* Assignment: Reproduce exactly the lines from the one containing "This screenshot has height=134, width=218." through the last line of the records below, both included. Leave out any pictures.

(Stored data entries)
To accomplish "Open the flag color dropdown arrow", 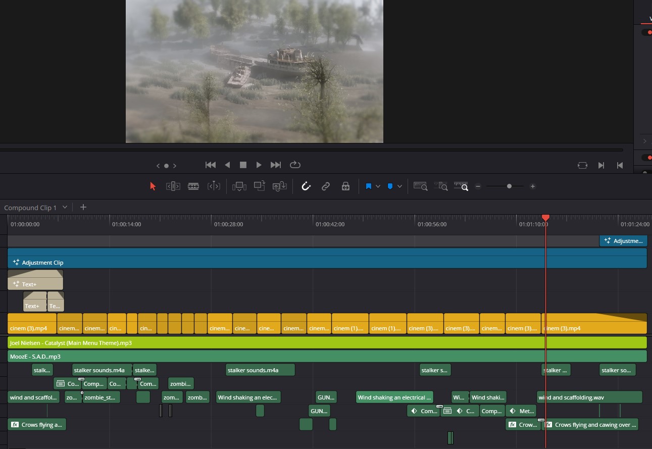I will click(378, 186).
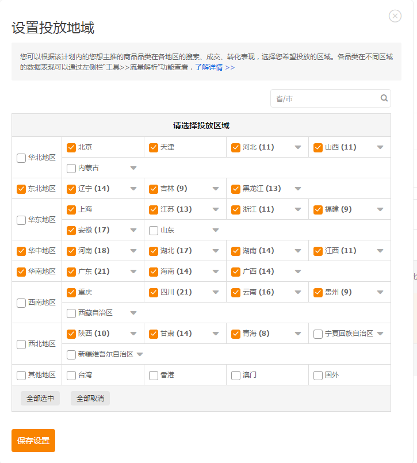Expand the 四川 cities dropdown arrow
The height and width of the screenshot is (463, 417).
pyautogui.click(x=216, y=292)
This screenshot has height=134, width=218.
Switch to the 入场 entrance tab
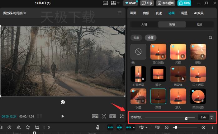point(144,25)
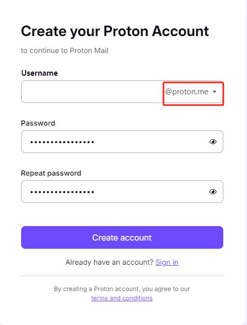Screen dimensions: 247x325
Task: Click the Create your Proton Account heading
Action: 115,31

* Answer below:
This screenshot has height=134, width=218.
Switch to the 入场 entrance tab
point(144,25)
Screen dimensions: 247x325
Task: Click the Create your Proton Account heading
Action: 115,31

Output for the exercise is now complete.